As revealed on my wikinomics post that went up this morning, I’m fascinated by the different ways that the NBA, it’s teams, and it’s players are engaging with social media. My hometown team is the Toronto Raptors, and by extension I tend to follow what Chris Bosh – NBA superstar / web 2.0 fanatic – is up to online. But as I engaged in my “research” I came across a few stories about Kobe Bryant’s website. Most weren’t particularly flattering, and focused mostly on the “premium access” fee – about $25 – required for accessing the “exclusive content”. While I agree with most of the criticisms, I think a lot of organizations can learn from looking at all the differences between how Kobe and Chris represent themselves on their home pages.
As a starting point, Chris Bosh’s site seems to be focused on a mixture of promoting himself and connecting with fans. You are immediately hit with information about his new recording contract, and an invite to download his iPhone app (yes, you read that correctly). Follow through to his site and you find access to his blog, photos, tv channel, links to his presence on other social media sites, some exclusive events, and “locker nerd” (supposed to be a haven for techies and sports geeks, but it’s a dead link). You can also send him a question directly if you want. Interestingly, some Google ads are present – featured prominently at the top of the page. Most of them are Raptors related, including some peculiar ones (“talk basketball sports and more with Kapono fans” – noting Kapono wasn’t good enough to have many fans, and isn’t a Raptor anymore. Bad Google ad targeting strikes again).
In contrast, Kobe Bryant’s site seems to be focused on promoting the products he endorses. Go to the site and you’re immediately hit with a full page ad / contest from Vitamin Water. Then an (odd) congratulations to himself (note, not his team, or teammates – a congratulations to Kobe. Makes it feel far less personal than the messages from Bosh, for example). Then an ad for his Nike shoe. Anytime you open a new page, the full screen Vitamin water ad hits you again. And again. And again.
Bosh’s site seems focused on getting you to connect. Kobe’s seems to focus on getting you to pay for access. The content on Kobe’s page is mainly links to stuff he’s doing on mainstream media (Fox Business, Teen Choice Awards). Chris’ page is mainly links to new stuff he’s created for the site. Even the stuff that appears a LITTLE behind the scenes on Kobe’s home page is reprinted from the Nike Basketball site. And of course, if you want to check out the “community”, you have to pay.

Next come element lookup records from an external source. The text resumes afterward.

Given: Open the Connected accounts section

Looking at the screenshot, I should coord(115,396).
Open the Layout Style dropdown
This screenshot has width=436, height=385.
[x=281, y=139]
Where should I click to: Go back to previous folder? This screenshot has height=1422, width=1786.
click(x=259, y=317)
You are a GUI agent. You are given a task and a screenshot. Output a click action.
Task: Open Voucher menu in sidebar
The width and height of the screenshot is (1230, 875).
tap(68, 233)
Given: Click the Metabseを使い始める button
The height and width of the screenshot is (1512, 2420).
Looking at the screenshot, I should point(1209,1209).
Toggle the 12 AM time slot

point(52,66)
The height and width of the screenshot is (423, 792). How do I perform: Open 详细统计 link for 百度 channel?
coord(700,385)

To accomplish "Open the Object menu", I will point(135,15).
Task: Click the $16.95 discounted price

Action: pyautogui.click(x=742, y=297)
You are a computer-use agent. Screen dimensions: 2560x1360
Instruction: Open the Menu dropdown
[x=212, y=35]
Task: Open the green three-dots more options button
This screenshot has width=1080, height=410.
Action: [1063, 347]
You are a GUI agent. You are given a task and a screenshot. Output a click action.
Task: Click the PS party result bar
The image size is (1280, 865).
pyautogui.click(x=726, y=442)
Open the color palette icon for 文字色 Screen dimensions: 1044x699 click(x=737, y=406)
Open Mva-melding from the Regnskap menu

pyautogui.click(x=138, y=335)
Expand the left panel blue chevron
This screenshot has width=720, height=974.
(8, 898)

There’s a lot more you could get into than that, and of course various caveats around Kobe’s (say) endorsement deals need to be considered. But overall, it’s very to say that Kobe is taking a very “old media” approach to using the Web 2.0 – big, in your face broadcast ads dominate, and the whole focus is on getting money from you directly. Bosh is taking a more open, collaborative, experimental approach – which has both good sides (cool content) and bad (frequent dead links, slightly less “professional”/ clean presentation).
Overall, I think the latter approach is far better – and not just because it’s “nicer”. Even if the underlying objective is to make money, there are a lot of different avenues to do so. Finding creative ways to get fans connected and involved (ala Bosh) creates such opportunities; making it hard for them to do so / force feeding them ads / making them pay up front limits such options in exchange for relatively minimal revenue (assuming few will bother to pay for access). In other words, if Kobe is interested in making money through his online presence, both directly and indirectly, I think he could learn a thing or two from Bosh. And if he’s not, he definitely can learn from him.
And please – spare me any jokes about what Bosh can learn from Kobe on the basketball court. Raptors fans are a long-suffering lot, so have some mercy
.
Now off for another technology-free vacation – back in about a week.
{ 3 comments… read them below or add one }
great read.
Hiya. You might be interested in this – twittering chants. Article from TechCrunch. The hash tag is gonna take up most of your 140 characters – guess thats all that needs to be said. Could be a way to teach newbies to the game, their team’s chants.
http://www.techcrunch.com/2009/08/28/vaynermedia-is-bringing-sports-chants-to-twitter/
My man Campbell – equally adept at helping get a wedding set up AND finding me cool stories for work. Thanks for the link – hope things are well back “home”.